Clark's death was among the many deadly police encounters that weighed on Ellison's mind as he and Public Safety Commissioner John Harrington convened a working group on the subject last year. Freeman spoke at several public forums and voiced support for giving Ellison's office authority to lead all of the state's prosecutions of officers charged with killing civilians.
Earlier this month, the Minnesota County Attorneys Association formally agreed to recommend legislation that would require such cases to be investigated by Ellison's office. Washington County Attorney Pete Orput said the decision followed a "very, very long and intense discussion."
Orput gave up jurisdiction in a recent manslaughter case against a sheriff's deputy in his county to avoid accusations of a conflict of interest. He supports this being standard practice for all police-involved homicides.
"Because there's some cynicism out there, and I'm not sure it's not unwarranted," Orput said.
Ellison has a long record of trying cases, but all of that has come as a defense attorney. He said in an interview that he "probably" won't personally try the four former Minneapolis officers charged in the death of Floyd. Either way, longtime prosecutors and former attorneys general still say his work on approaching cases from the defense's perspective could serve him well.

> [DATA EXCERPTS]
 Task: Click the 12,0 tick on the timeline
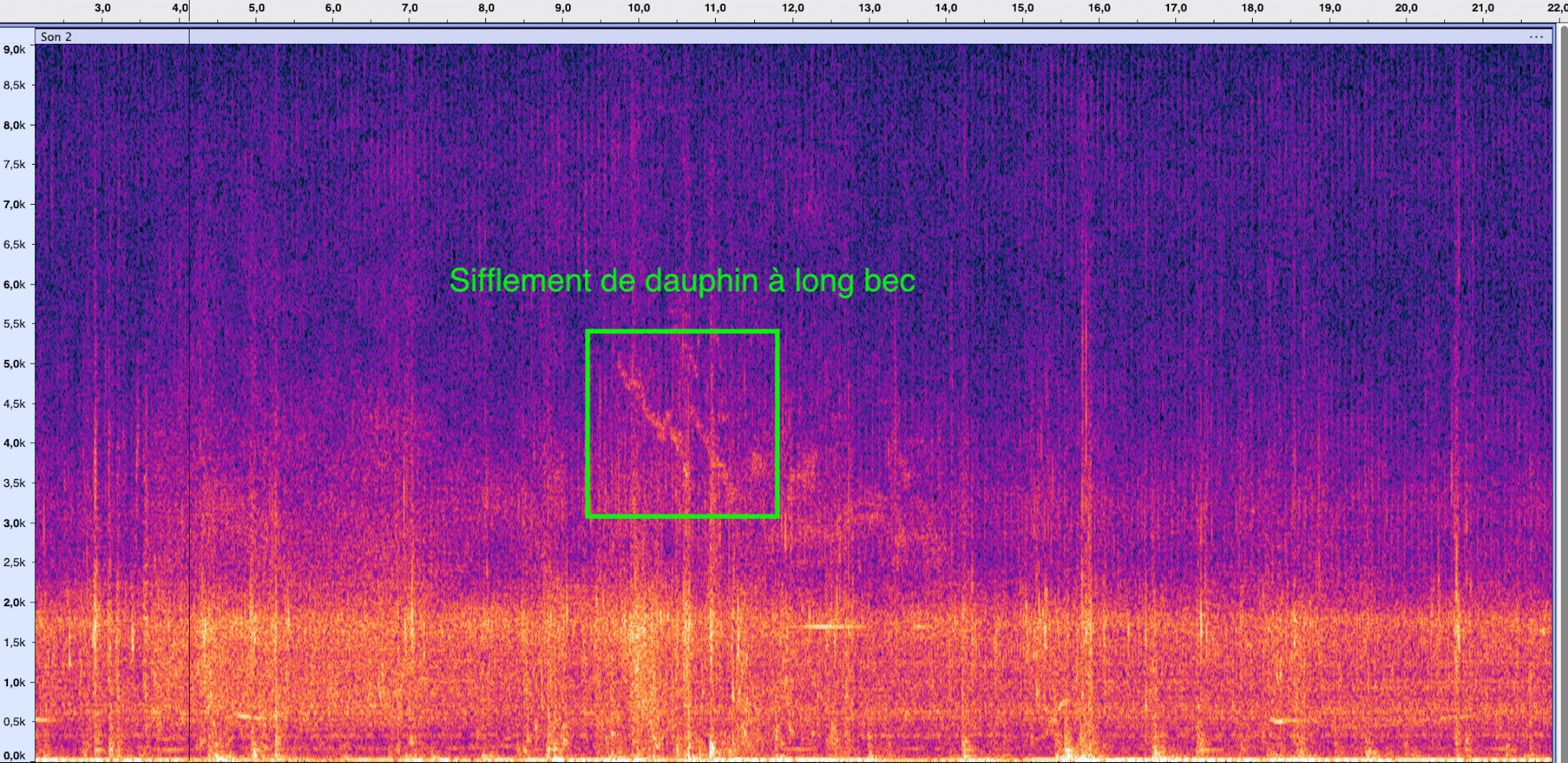point(793,9)
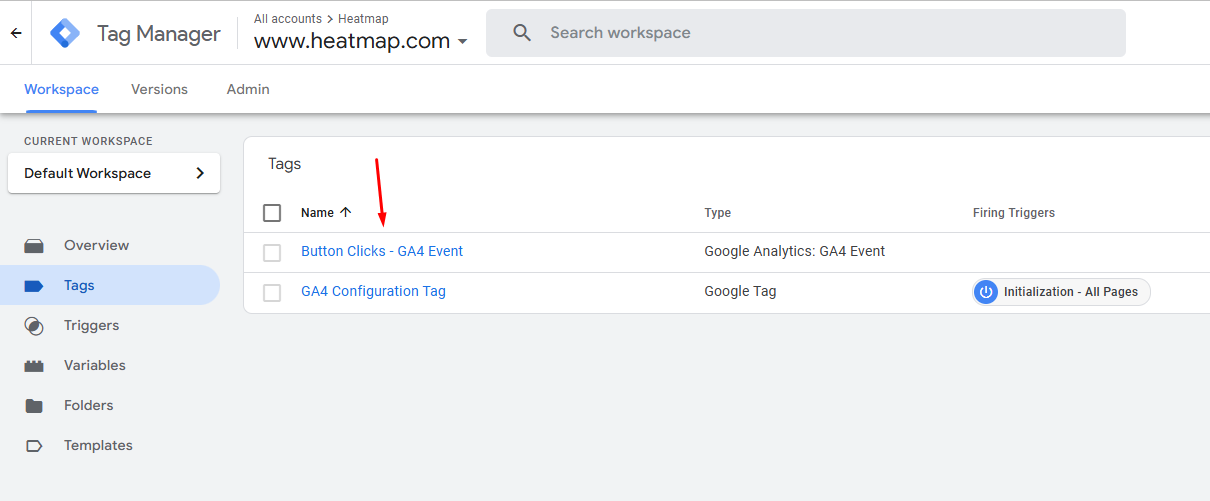Toggle the select-all tags checkbox
Viewport: 1210px width, 501px height.
pos(272,213)
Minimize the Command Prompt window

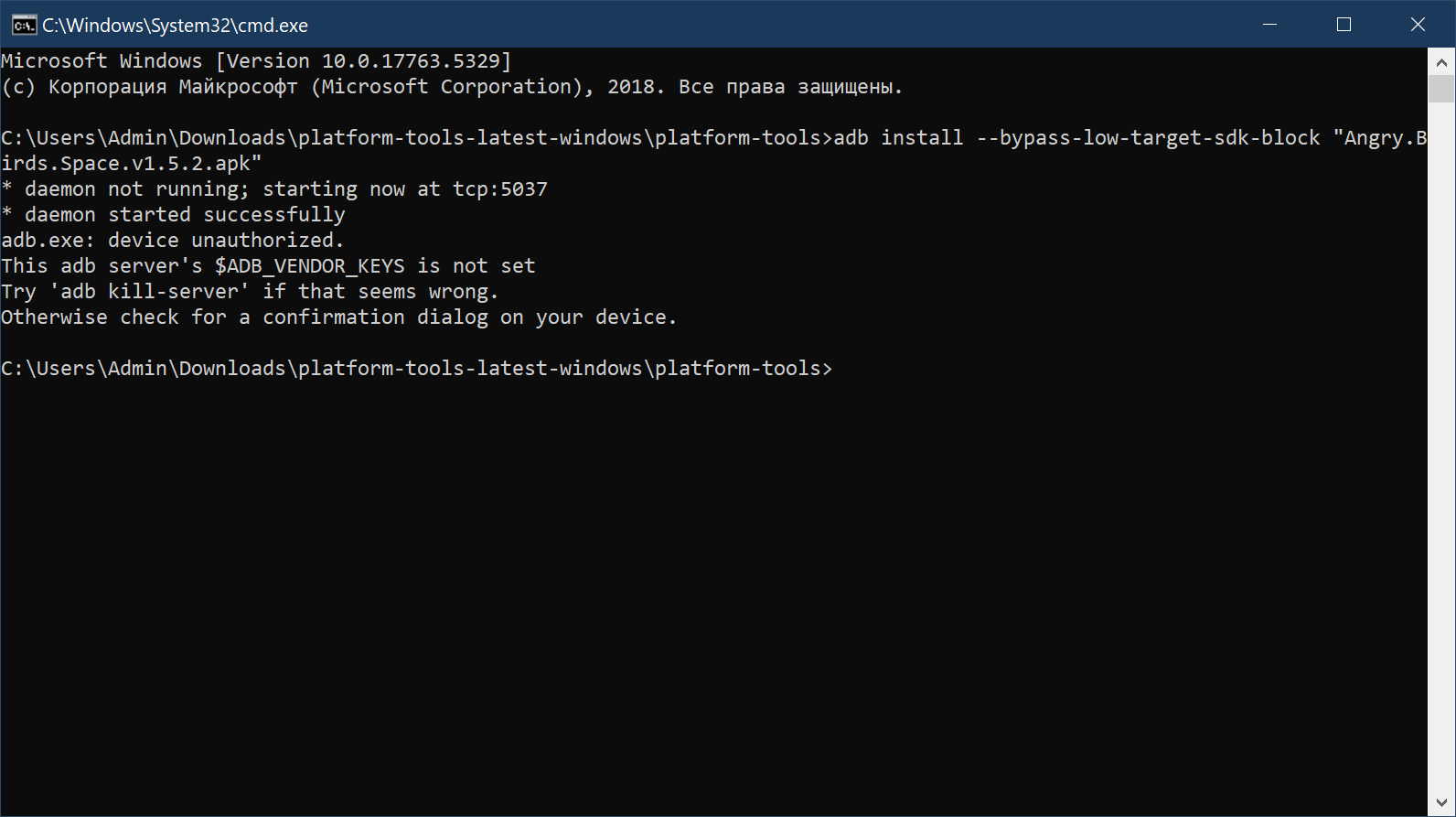[1269, 25]
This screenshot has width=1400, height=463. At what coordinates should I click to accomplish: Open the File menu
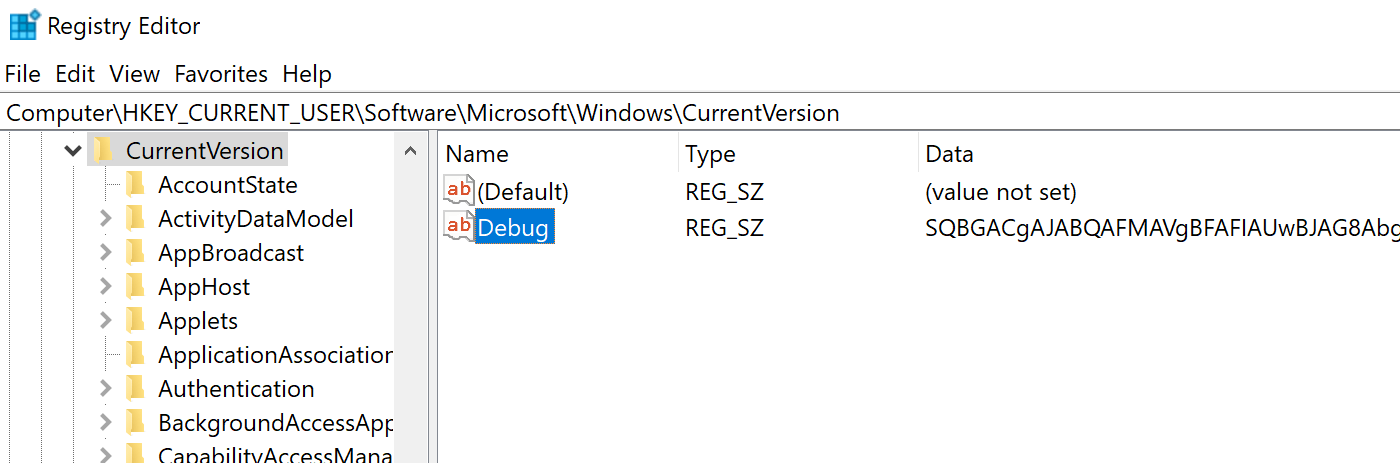[x=23, y=74]
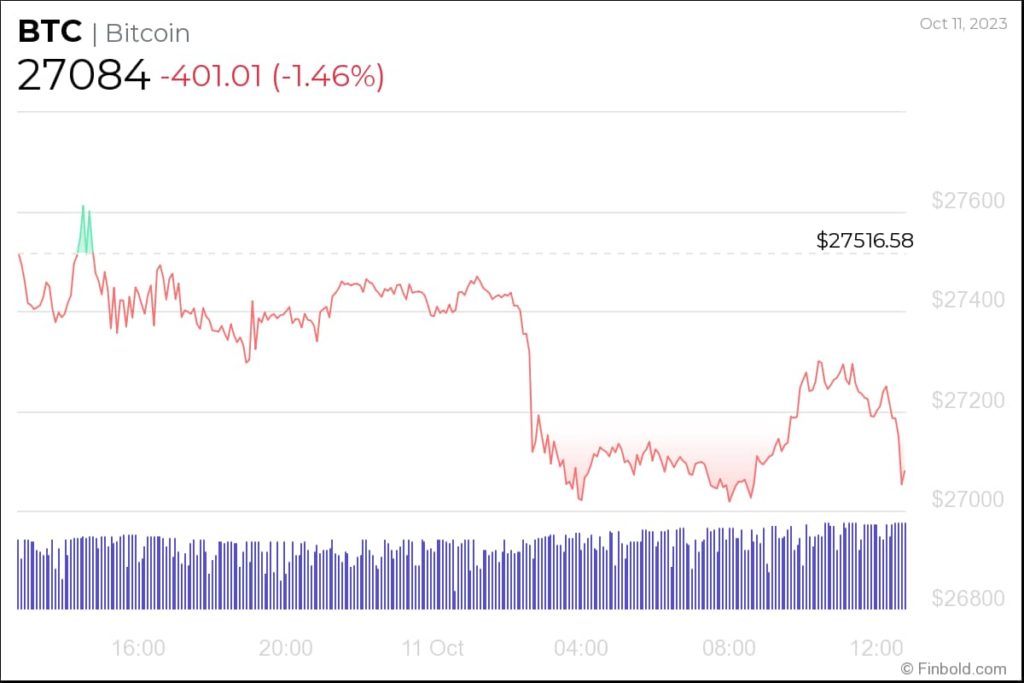Click the 12:00 time axis marker

pyautogui.click(x=877, y=647)
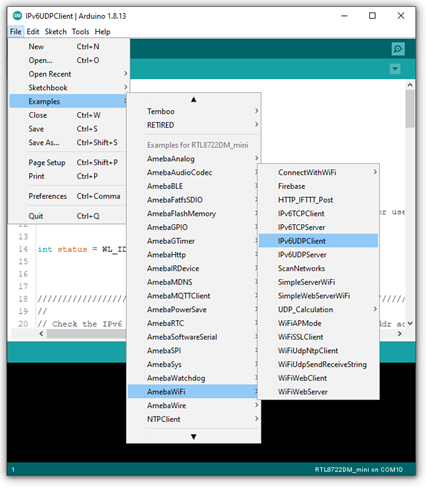Open the Sketch menu
This screenshot has width=426, height=491.
pyautogui.click(x=56, y=32)
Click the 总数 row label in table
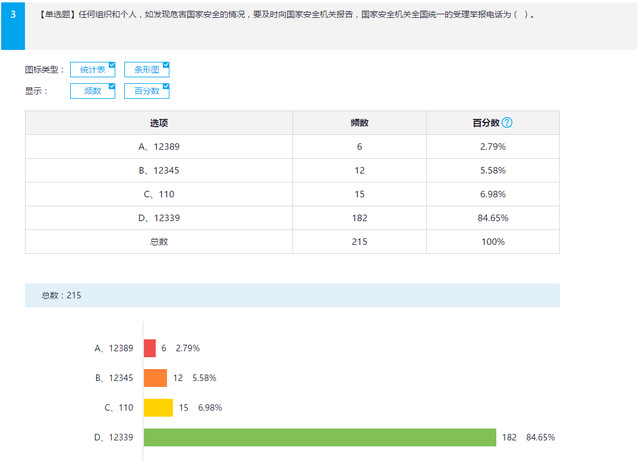 point(159,242)
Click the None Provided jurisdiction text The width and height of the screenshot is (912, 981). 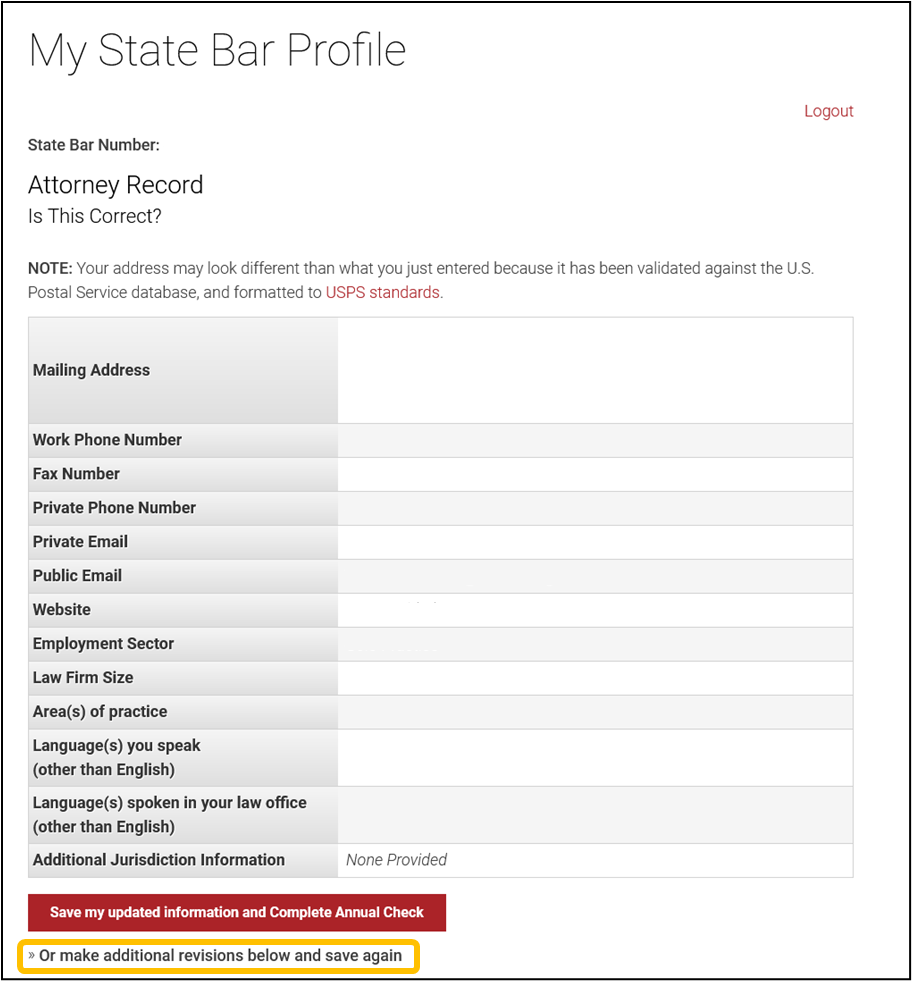[395, 860]
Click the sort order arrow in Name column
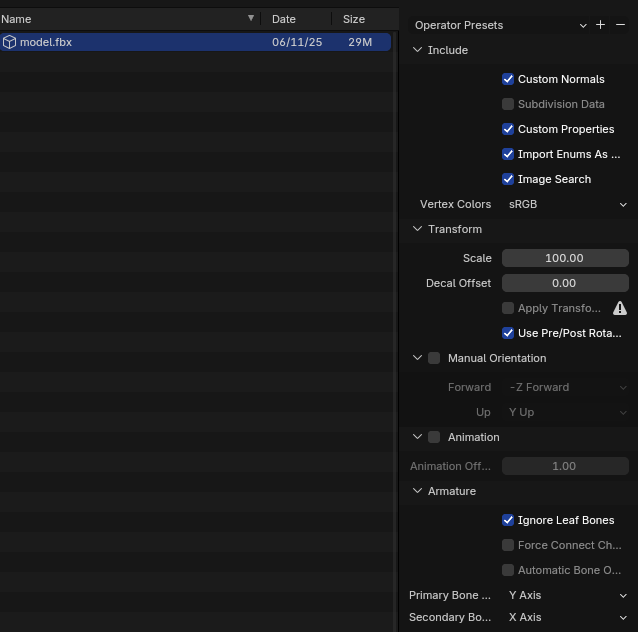The width and height of the screenshot is (638, 632). (250, 19)
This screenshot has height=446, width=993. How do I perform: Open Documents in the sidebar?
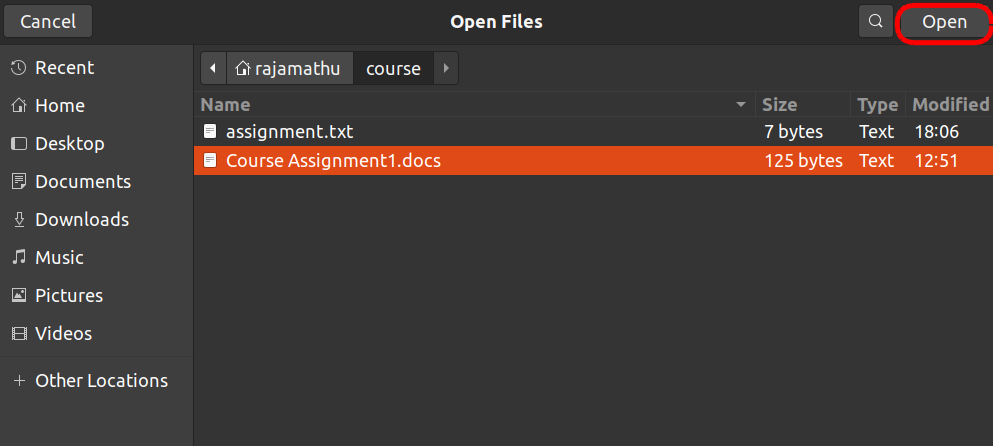point(82,182)
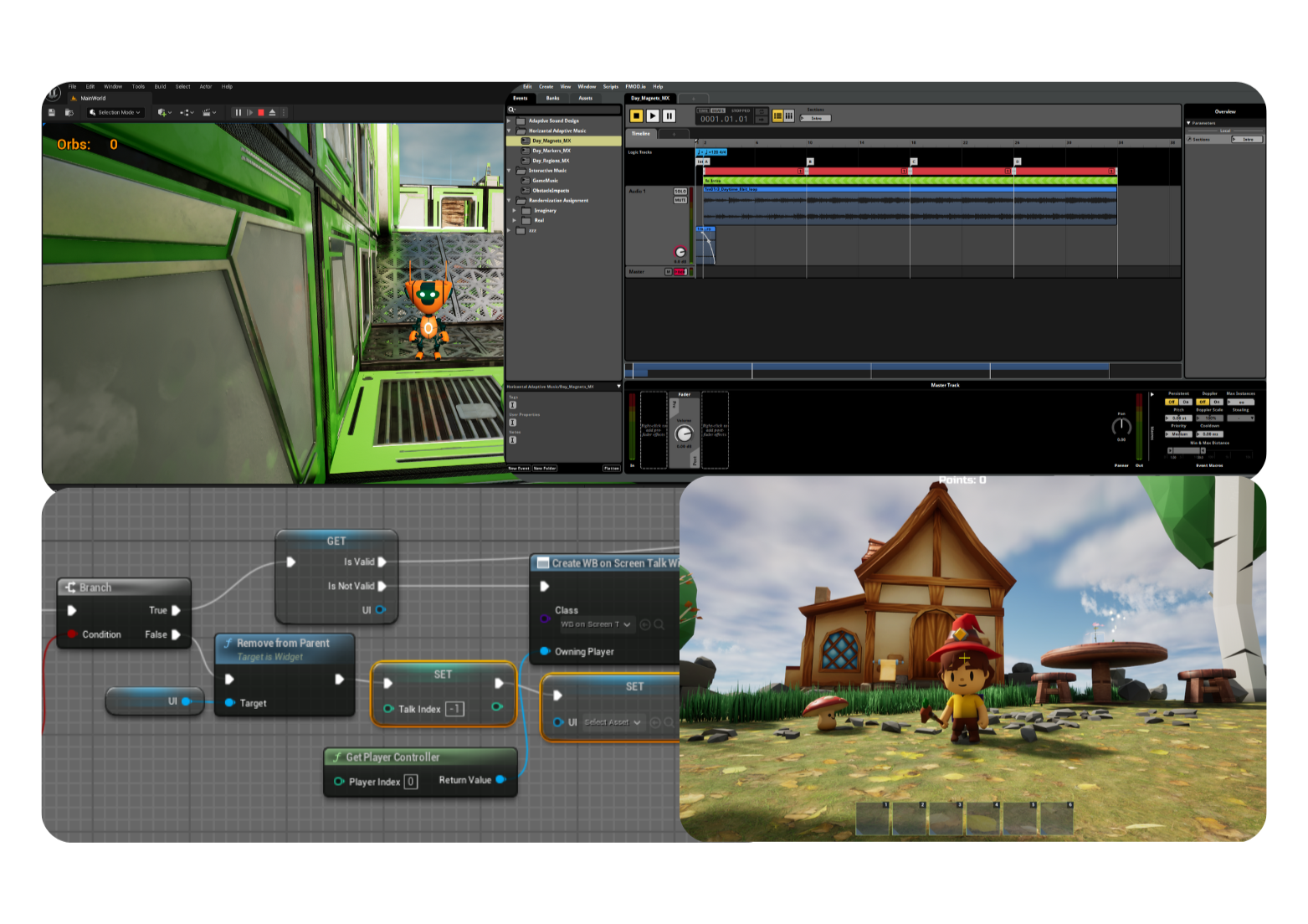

> [TASKS AND EXERCISES]
1: Answer these from the passage on police prosecutions:
(a) Who convened the working group together with Ellison?
(b) Which organization formally agreed to recommend legislation?
(c) In what role has Ellison tried all of his cases?
2: List every person named in the passage on police prosecutions.
3: Quote the passage on police prosecutions, everything from "Clark's death was" down to "with killing civilians.".

> [RESULTS OF THE TASKS]
1:
(a) Public Safety Commissioner John Harrington
(b) The Minnesota County Attorneys Association
(c) As a defense attorney

2: Clark, Ellison, John Harrington, Freeman, Pete Orput, Floyd

3:
Clark's death was among the many deadly police encounters that weighed on Ellison's mind as he and Public Safety Commissioner John Harrington convened a working group on the subject last year. Freeman spoke at several public forums and voiced support for giving Ellison's office authority to lead all of the state's prosecutions of officers charged with killing civilians.